As described in an earlier post here I outlined the fact that becoming a data scientist requires a lot of knowledge.
Focusing back, a data scientist needs to have knowledge in different IT domains:
- General understanding of distributed systems and how they work. This includes administration skills for Linux as well as hardware related skills such as networking.
- Knowledge in Hadoop or similar technologies. This knowledge basically builds on top of the former one but it is sort of different and requires a more software focused knowledge.
- Great statistical/mathematical knowledge. This is necessary to actually work on the required tasks and to figure out how they can be applied to real algorithms.
- Presentation skills. All is worth nothing as long as someone can’t represent the data or things found in the data. The management might not see the points if the person can’t present data in an appropriate way.

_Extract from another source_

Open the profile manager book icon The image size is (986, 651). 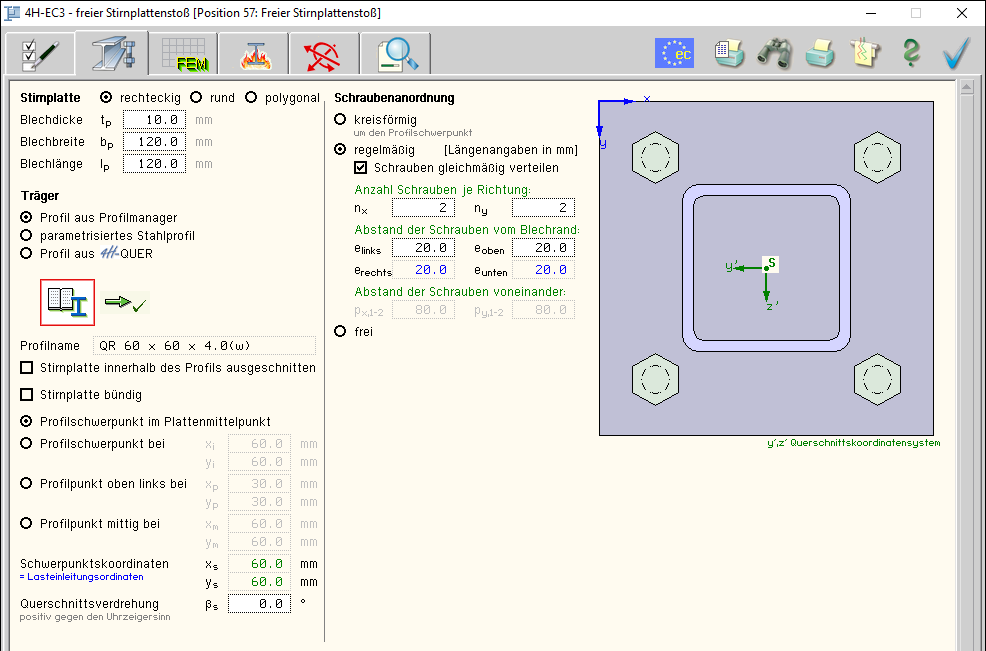click(x=67, y=303)
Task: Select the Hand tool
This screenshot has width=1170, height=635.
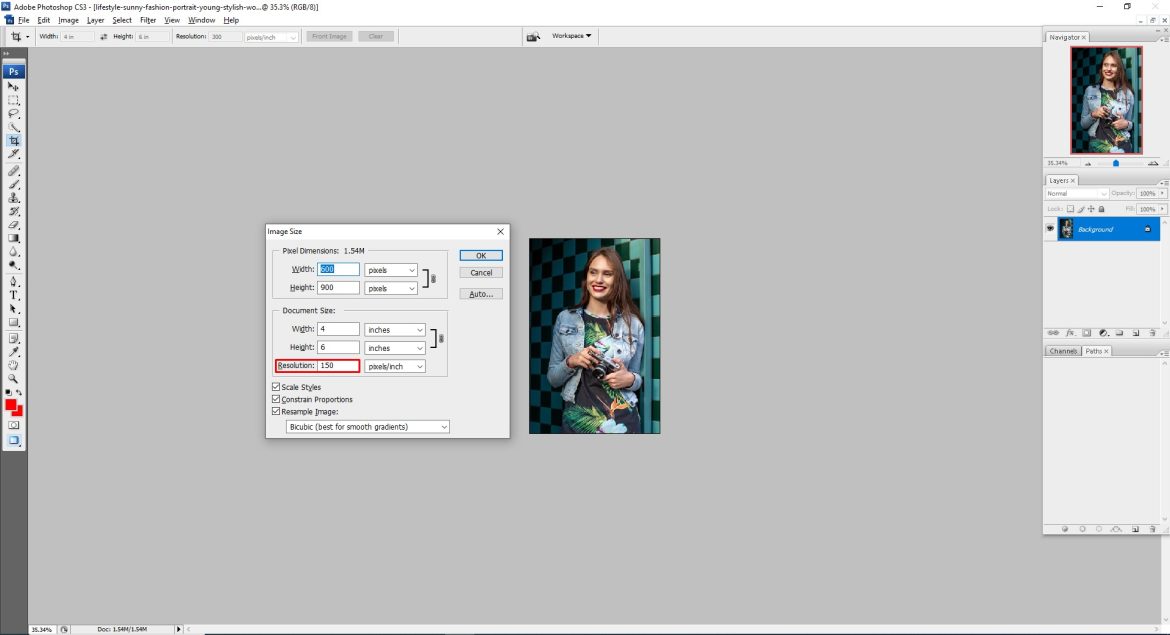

In addition, there are some other skills necessary:
- Knowledge of the legal situation. The legal basics are different from country to country. Though the european union gives some legal borders within member states, there are also differences.
- Knowledge of the society impacts. It is also necessary to understand how society might react to data analysis. Especially in marketing it is absolutely necessary to handle that correct
Since more and more IT companies focus on looking for the ideal data scientist, people should first try to find out who is capable of handling all of these skills. The answer to this might be: there is no person that can handle all. It is likely that one person is great in distributed systems and Hadoop but might fail in transforming questions to algorithms and finally presenting them.
Data Science is more of a team effort than a single person that can handle all of it. Therefore, it is rather necessary to build a team that will be able to address all of these challenges.